┌─ Data provided
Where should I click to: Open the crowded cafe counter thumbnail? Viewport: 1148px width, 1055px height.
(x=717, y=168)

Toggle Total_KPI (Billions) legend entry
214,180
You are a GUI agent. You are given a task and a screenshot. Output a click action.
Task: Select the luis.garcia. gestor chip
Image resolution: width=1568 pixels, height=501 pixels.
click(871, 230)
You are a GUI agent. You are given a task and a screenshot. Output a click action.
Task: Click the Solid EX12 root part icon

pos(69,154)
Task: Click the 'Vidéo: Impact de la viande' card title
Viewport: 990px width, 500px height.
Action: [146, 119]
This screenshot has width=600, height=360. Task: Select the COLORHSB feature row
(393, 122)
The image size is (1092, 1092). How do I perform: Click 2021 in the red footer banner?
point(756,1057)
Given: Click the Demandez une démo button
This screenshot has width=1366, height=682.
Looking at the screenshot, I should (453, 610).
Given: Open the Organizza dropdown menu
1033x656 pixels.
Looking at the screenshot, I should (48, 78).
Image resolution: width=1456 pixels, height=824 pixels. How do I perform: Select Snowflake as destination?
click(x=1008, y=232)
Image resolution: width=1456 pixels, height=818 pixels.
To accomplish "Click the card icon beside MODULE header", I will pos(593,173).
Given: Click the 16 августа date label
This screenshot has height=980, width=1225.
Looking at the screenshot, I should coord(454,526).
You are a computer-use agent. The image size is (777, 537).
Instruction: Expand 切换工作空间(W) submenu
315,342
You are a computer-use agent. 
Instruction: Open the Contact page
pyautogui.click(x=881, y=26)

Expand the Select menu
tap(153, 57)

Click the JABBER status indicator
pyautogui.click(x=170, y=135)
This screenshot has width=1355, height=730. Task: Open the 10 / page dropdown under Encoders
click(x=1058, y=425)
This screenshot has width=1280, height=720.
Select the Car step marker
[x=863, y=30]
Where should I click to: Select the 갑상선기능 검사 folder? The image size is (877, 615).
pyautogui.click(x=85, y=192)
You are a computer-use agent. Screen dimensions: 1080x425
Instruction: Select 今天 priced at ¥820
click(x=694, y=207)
└─
### Activity
What is the number of lines in the data that hold the string "computer"? Answer with the number only.

### Written reply
3